• _Problem statement_:
An exact, complete printout of the listing is wanted, minus its images.

= Beginning of Section =

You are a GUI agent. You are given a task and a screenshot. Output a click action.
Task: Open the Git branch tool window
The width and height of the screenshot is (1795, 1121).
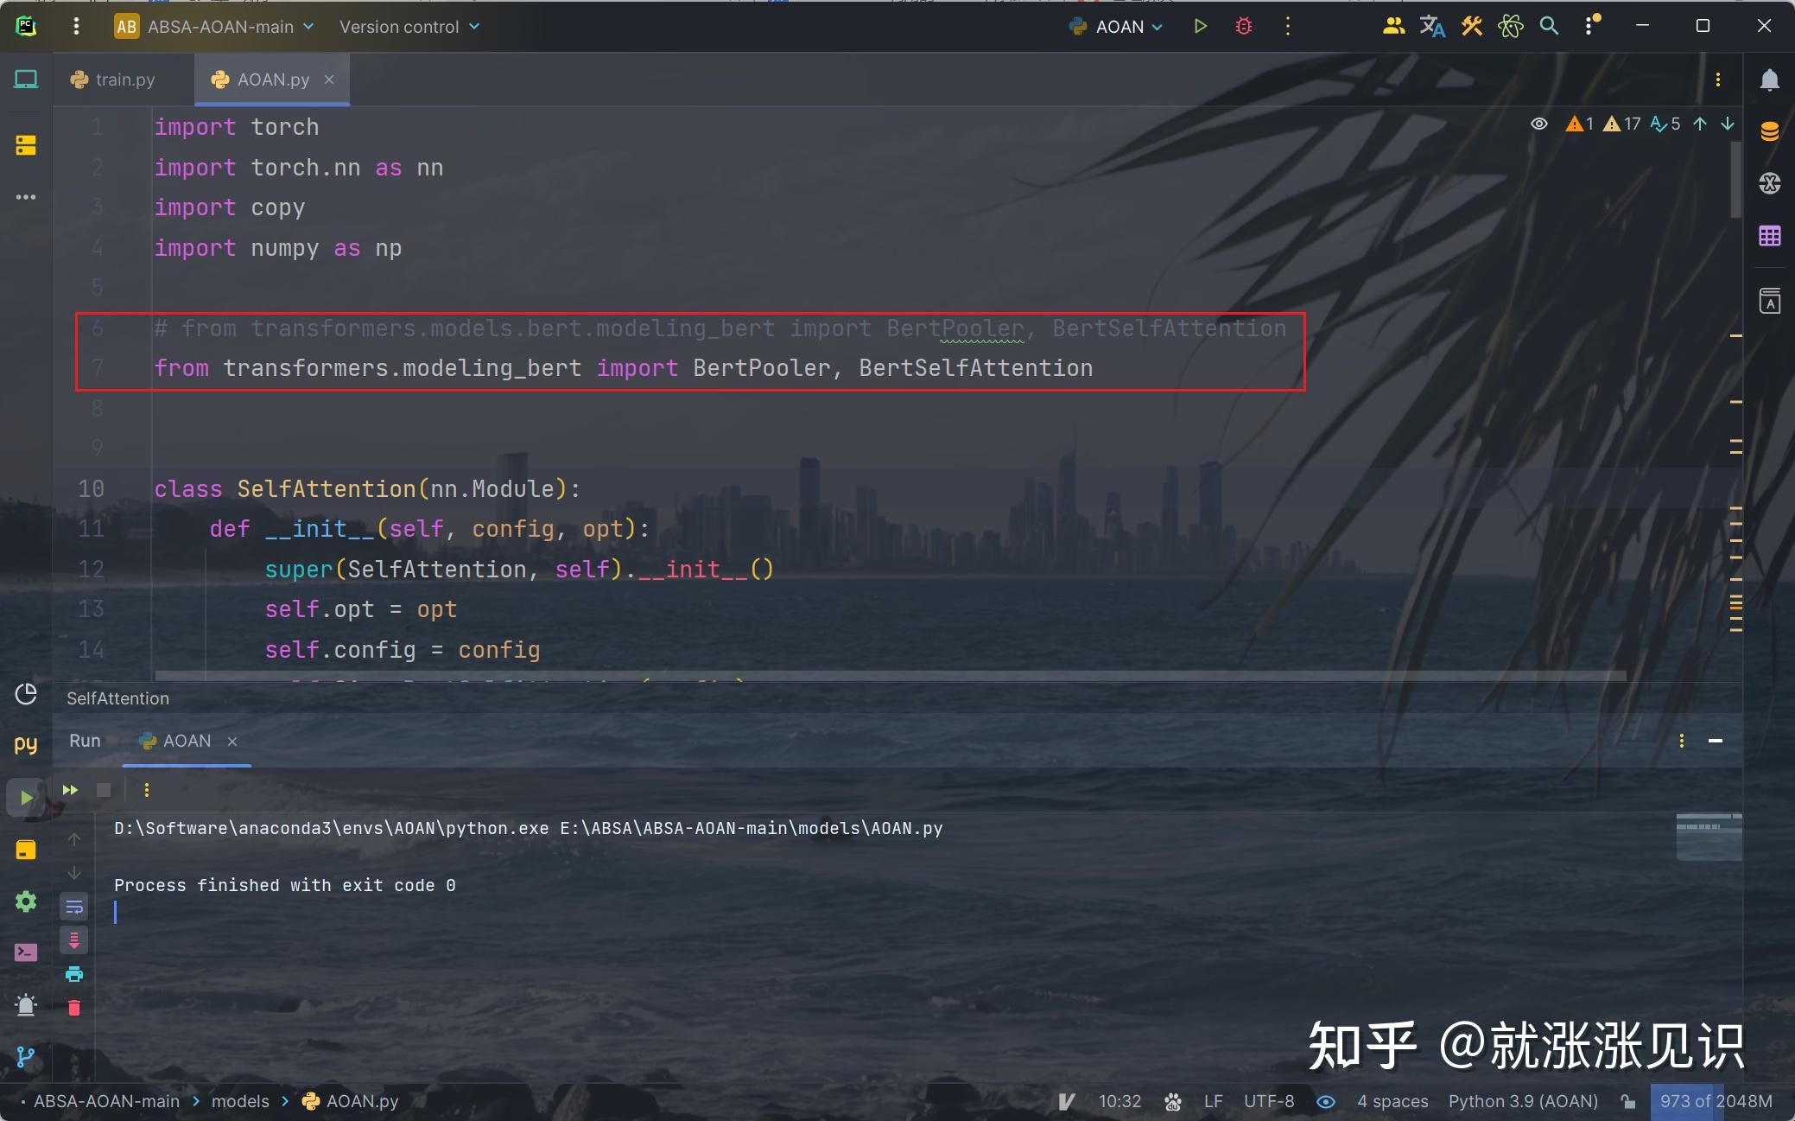[26, 1056]
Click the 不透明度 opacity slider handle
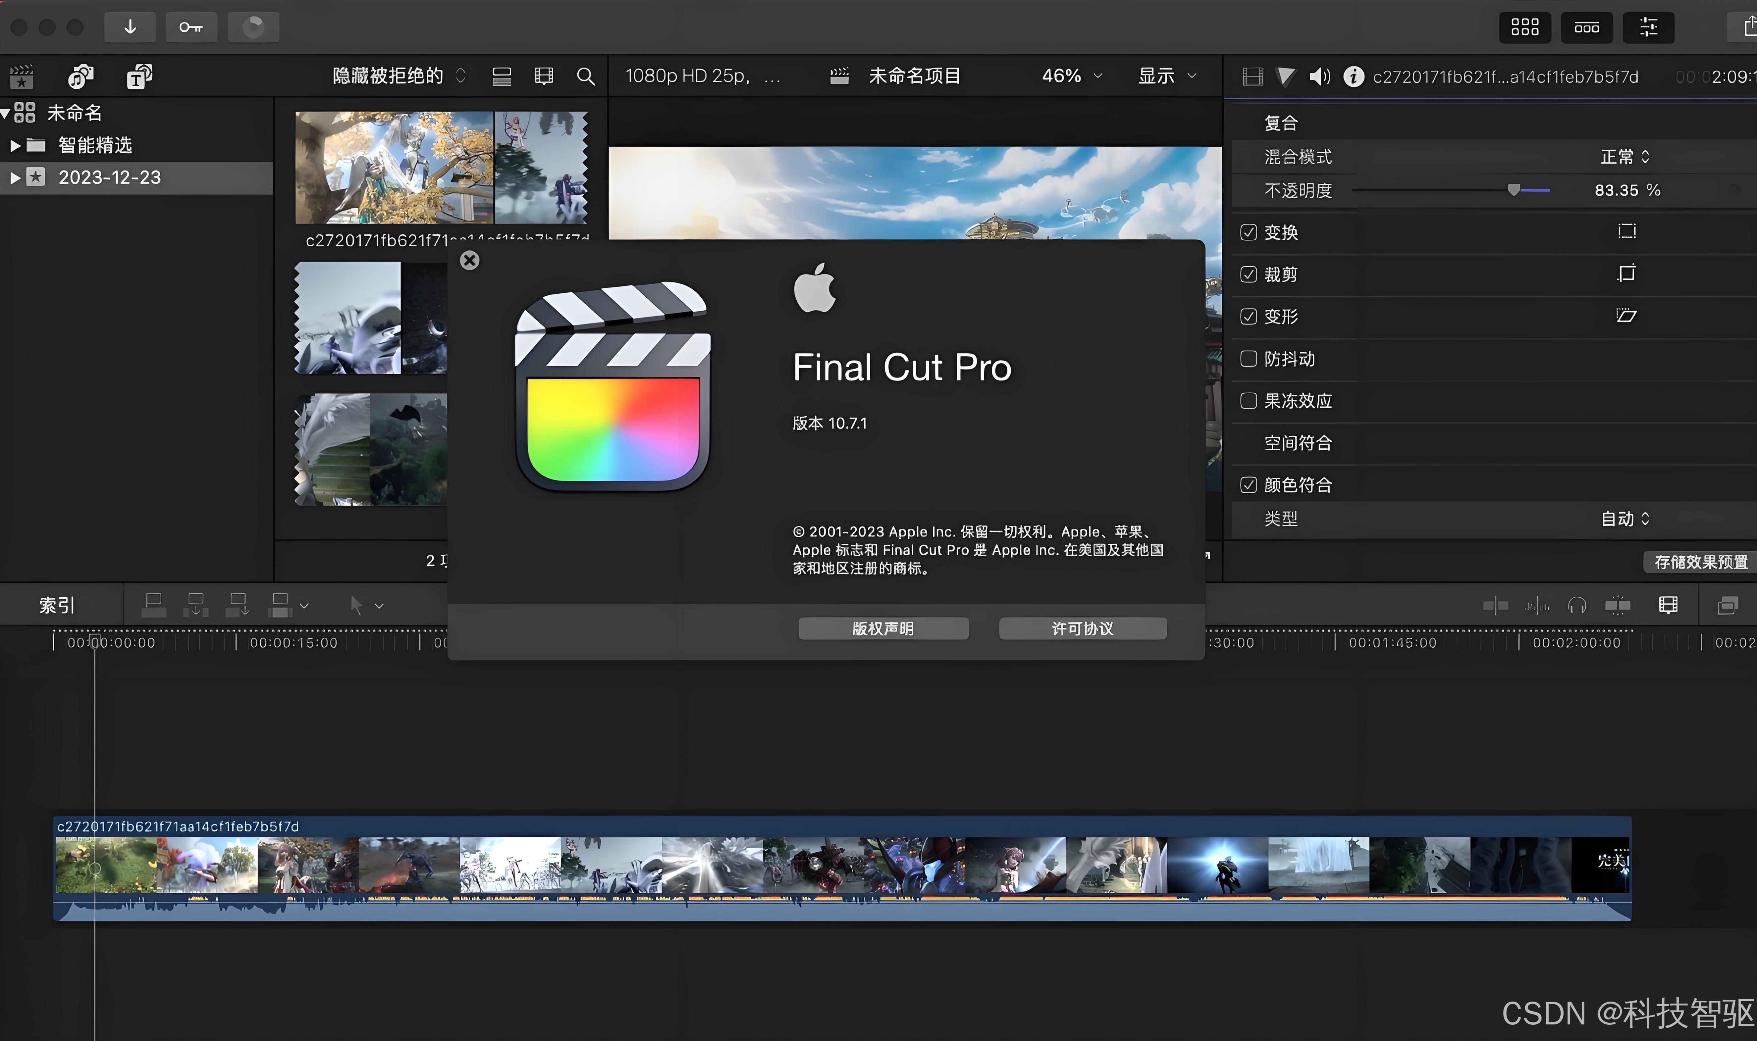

= End of Section =

• _Your response_:
You are a GUI agent. You are given a task and a screenshot. Output a click action.
Task: Open the Git branch tool window
The width and height of the screenshot is (1795, 1121).
[26, 1056]
Click the 不透明度 opacity slider handle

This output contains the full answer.